ECLI:NL:RBDHA:2024:10624
Rechtbank Den Haag
- Voorlopige voorziening
- Rechtspraak.nl
Beoordeling van asielaanvraag en voorlopige voorziening in het kader van interstatelijk vertrouwensbeginsel
In deze uitspraak van de Rechtbank Den Haag op 9 juli 2024, wordt het beroep van eiser tegen het niet in behandeling nemen van zijn aanvraag voor een verblijfsvergunning asiel voor bepaalde tijd beoordeeld. Eiser, die stelt de Soedanese nationaliteit te hebben, heeft zijn aanvraag ingediend, maar deze is door de staatssecretaris van Justitie en Veiligheid niet in behandeling genomen, omdat Duitsland verantwoordelijk zou zijn voor de asielaanvraag. Eiser heeft op 25 juni 2024 zijn zaak voor de rechtbank behandeld, maar is zonder kennisgeving niet verschenen.

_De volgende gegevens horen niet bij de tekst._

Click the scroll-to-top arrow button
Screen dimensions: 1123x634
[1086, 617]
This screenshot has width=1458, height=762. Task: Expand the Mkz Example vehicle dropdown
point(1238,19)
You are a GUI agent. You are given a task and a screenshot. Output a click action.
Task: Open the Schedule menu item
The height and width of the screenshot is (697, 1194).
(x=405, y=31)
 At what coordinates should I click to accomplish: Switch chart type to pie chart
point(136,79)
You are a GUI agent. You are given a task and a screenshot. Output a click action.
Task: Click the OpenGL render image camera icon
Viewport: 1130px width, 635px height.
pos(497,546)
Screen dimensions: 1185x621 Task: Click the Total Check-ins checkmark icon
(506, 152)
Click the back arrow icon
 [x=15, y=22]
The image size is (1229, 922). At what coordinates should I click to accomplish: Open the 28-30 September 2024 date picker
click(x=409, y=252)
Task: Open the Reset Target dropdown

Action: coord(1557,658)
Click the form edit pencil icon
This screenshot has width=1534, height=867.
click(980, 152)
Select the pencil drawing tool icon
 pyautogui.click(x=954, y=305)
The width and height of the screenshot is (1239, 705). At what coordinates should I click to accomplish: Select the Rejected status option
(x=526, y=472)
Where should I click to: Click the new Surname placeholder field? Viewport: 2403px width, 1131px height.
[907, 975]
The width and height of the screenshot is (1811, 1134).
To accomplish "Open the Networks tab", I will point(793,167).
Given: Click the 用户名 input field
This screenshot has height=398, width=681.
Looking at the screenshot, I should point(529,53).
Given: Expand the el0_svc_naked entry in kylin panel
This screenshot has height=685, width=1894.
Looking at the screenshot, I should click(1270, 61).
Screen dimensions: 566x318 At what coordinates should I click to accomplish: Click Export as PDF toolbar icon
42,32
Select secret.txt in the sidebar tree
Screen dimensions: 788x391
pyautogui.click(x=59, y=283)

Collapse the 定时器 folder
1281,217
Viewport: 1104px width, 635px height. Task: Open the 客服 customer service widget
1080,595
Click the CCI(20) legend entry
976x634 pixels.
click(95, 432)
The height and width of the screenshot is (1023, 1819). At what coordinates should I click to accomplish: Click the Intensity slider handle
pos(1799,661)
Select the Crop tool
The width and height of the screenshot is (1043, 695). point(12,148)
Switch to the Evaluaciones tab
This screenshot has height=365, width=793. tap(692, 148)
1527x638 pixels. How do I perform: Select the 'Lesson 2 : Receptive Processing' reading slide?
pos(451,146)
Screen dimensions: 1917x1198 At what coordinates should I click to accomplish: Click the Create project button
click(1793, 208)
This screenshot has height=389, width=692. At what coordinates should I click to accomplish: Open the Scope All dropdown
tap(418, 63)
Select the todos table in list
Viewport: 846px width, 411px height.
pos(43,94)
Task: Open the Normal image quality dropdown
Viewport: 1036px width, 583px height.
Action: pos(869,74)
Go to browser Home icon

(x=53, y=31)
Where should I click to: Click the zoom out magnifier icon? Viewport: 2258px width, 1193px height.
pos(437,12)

De rechtbank overweegt dat het uitgangspunt is dat de autoriteiten van lidstaten van de Europese Unie, zoals Duitsland, hun verplichtingen jegens asielzoekers nakomen. Eiser betoogt dat hij in Duitsland slachtoffer zal worden van indirect refoulement en dat zijn eerdere asielaanvraag daar niet eerlijk behandeld zal worden. De rechtbank stelt echter vast dat eiser geen bewijs heeft geleverd voor zijn claims en dat de Duitse autoriteiten hebben gegarandeerd zijn aanvraag in behandeling te nemen. De rechtbank concludeert dat er geen reden is om van het interstatelijk vertrouwensbeginsel af te wijken.
De rechtbank verklaart het beroep ongegrond en wijst het verzoek om een voorlopige voorziening af. Eiser krijgt geen vergoeding van zijn proceskosten. Deze uitspraak is openbaar gemaakt en partijen kunnen binnen een week hoger beroep aantekenen bij de Afdeling bestuursrechtspraak van de Raad van State.